Task requirements:
The full listing is needed, transcribed word for word.

□ □ □ □ □ □ □

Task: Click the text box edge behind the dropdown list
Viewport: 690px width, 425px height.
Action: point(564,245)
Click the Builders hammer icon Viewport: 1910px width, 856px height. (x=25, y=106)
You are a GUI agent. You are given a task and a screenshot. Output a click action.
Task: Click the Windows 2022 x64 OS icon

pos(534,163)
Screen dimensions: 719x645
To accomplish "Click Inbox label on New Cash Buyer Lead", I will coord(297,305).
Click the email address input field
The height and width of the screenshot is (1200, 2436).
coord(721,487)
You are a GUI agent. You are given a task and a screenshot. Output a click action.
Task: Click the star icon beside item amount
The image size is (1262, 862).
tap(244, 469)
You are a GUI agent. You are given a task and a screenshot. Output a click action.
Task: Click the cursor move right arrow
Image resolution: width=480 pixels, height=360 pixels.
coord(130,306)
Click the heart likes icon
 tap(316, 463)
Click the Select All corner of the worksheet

□ □ □ □ □ □ □

Answer space:
Task: Click the text box edge behind the dropdown list
Viewport: 690px width, 425px height.
Action: point(564,245)
Click the Builders hammer icon Viewport: 1910px width, 856px height. (x=25, y=106)
You are a GUI agent. You are given a task and a screenshot. Output a click action.
Task: Click the Windows 2022 x64 OS icon

pos(534,163)
Screen dimensions: 719x645
To accomplish "Click Inbox label on New Cash Buyer Lead", I will coord(297,305).
Click the email address input field
The height and width of the screenshot is (1200, 2436).
coord(721,487)
You are a GUI agent. You are given a task and a screenshot. Output a click action.
Task: Click the star icon beside item amount
The image size is (1262, 862).
tap(244, 469)
You are a GUI agent. You are given a task and a screenshot. Output a click action.
Task: Click the cursor move right arrow
Image resolution: width=480 pixels, height=360 pixels.
coord(130,306)
Click the heart likes icon
 tap(316, 463)
Click the Select All corner of the worksheet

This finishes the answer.